Tuesday, February 12, 2008

Taking the Lead

So I recently learned how to rhumba and saumba....and I'm probably spelling that wrong, so I'll just chalk it up to showing my humanity. It was soooo much fun! However, it's a very humbling experience to learn to dance. I'm not a terrible dancer or anything. I've got pretty good rhythm for a white girl. I don't look like Elaine from Seinfeld. But I've got one main problem. I subconscious end up trying to lead. Yes, I'm the girl, I'm supposed to follow. But it's so hard when I think I know how the steps go, that I try to lean into my partner, and nugdge him in the direction I think he ought to go. Not such a good idea. Usually, it ends up looking like wrestling more than dancing. How much is my dancing like my journey with the Lord. I think I know where I should be going, so I take matters into my own hands, and I forget the rhythm. And when I forget the rhythm, I'm totally out of time with the song.

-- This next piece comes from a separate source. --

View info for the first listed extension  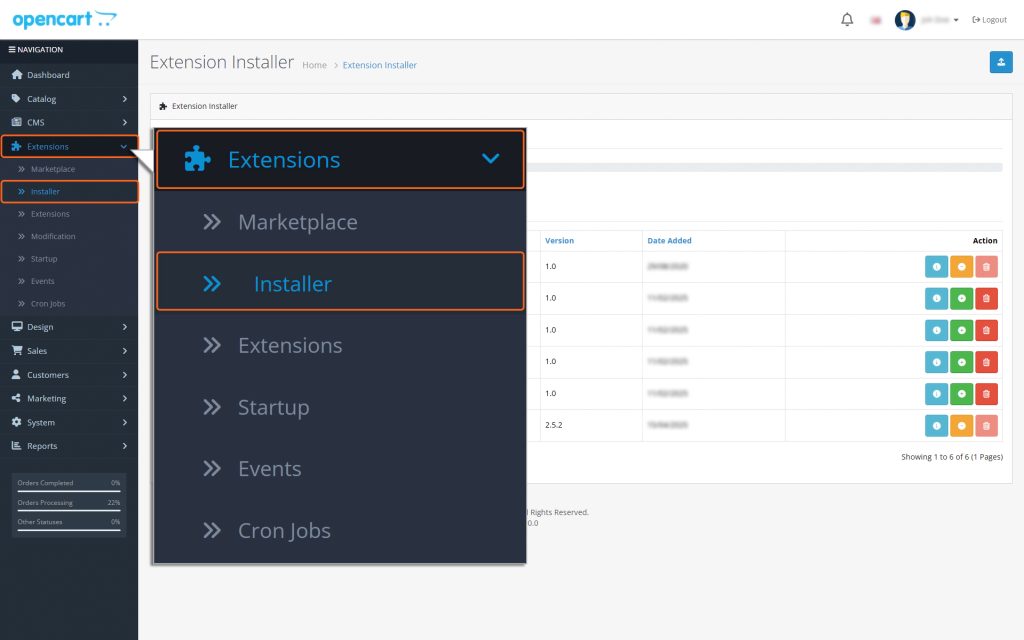[x=936, y=266]
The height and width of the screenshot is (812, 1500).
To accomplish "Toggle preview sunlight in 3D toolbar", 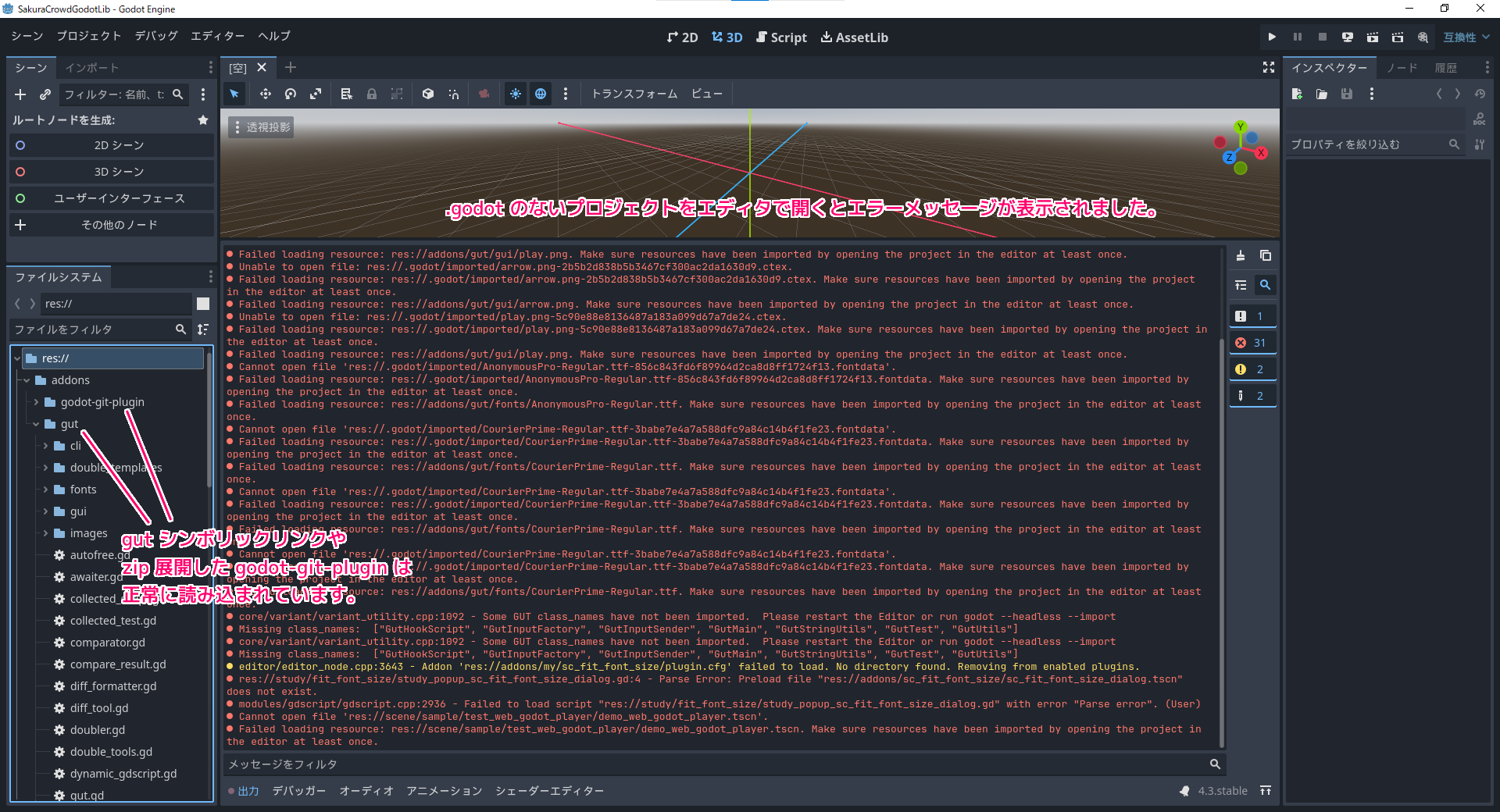I will [x=516, y=94].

And when I'm out of time with the song, the dance is not as beautiful as it was intended to be. My prayer is that I would wait long enough to listen for the rhythm before I step out of the dance God designed for me. Wow, what one can learn from one dance lesson!

Sunday, February 3, 2008

When is God Gonna Buy a Watch?

With it being almost 2 a.m., and I'm still thinking deep thoughts, it seems that I'm the one that needs to buy a watch. But deep ramblings I am apt to do, especially when something is on my subconscious. However, right now, its very much on my conscious.
I've just picked up Streams in the Desert, and read the following verse for today: "In the shadow of His hand he hid me; he made me into a polished arrow and concealed me in his quiver." Isaiah 49:2 Lately, I've been wrestling with God about something. Knowing I should do one thing, all the while tempted to accept something that may be less than His best. As I read that verse it makes me wonder why after polishing an arrow that one would want to conceal it. And while this verse has a context all its own, it challenges me in a way that really hits home with me now. God is continually working on me, polishing me into the woman He wants me to be. And sometimes I wonder when He's gonna use me. I feel as if I'm being put back into the quiver. Yikes. Sometimes I have some nerve. But then, that's me. And I always have some type of contrary thought about the way things should be.
It's amazing to realize that just because something seems good, we should have it, or it should happen right now. My timing is not God's timing. Just when I think I have it all figured out, God again challenges my logic. And while I think He's challenging my logic, He's actually challenging my faith. And my faith in Him that He really knows what He's doing. As I pray about this gut wrenching topic that haunts me to the core, God is always there to listen, to console, and yet always challenges me with the question: how much do you really trust Me?
There are times when I absolutely say, "Alot!" and there are times when I know I'm not exercising faith. Faith I need when things seem not go the way I want them too. Faith when my eyes fall from the only Man I need to have my eyes on. A friend once told me "Keep your eyes on Jesus, He is worthy of your gaze." It's when I get my eyes on what I may never have, or may not have yet, instead of the One Who is my everything.
So, as I go to sleep with questions, one answer still reverberates through my mind, "Faith is the substance of things hoped for, the evidence of things not seen..." Because many times it's not that we don't have the faith to receive what seems impossible at the moment, but faith in the One Who's gonna do it Do I have faith like that? I have no choice but to trust in Someone Who knows what's gonna happen next, because I surely do not.